BEST QUALITY AVAILABLE. Undated family handout photo issued by the Metropolitan Police of Julie Sheriff, 16, as a teenage girl goes on trial at the Old Bailey today for killing the 16-year-old, who died after she was stabbed in the head with a steel Afro comb.
Tuesday, August 28, 2012
3:04 PM
Teenage girl Rebecca Douglas faces a life sentence for the brutal murder of 16-year-old Julie Sheriff with an afro-comb.
Julie was only 16 when she was stabbed in the head with the pointed metal handle by Douglas, then 15.
The pair started arguing about boys in Battersea, last May.
The jury heard how Douglas stabbed Julie in the collarbone before landing the fatal blow.

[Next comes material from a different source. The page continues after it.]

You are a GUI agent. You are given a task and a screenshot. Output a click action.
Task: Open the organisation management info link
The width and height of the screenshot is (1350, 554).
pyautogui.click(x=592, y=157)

The impact of it upon Julie’s cranium sounded like “when you kill a goat back home,” according to a witness.
The tip of the handle punctured deep into her brain and caused the student to fall into a five month-long coma from which she never awoke.
After carrying out the violence, Douglas took to her mobile phone to tell friends about it.
She left a BlackBerry message saying: “I see some girl that I hate, like I actually hate her with a passion, and I kind of stabbed her.”
Today Douglas, who was arrested in Pimlico, wept in court as she learned her fate.
Jonathan Turner QC, prosecuting, said the girls knew each other and “actively disliked one another”.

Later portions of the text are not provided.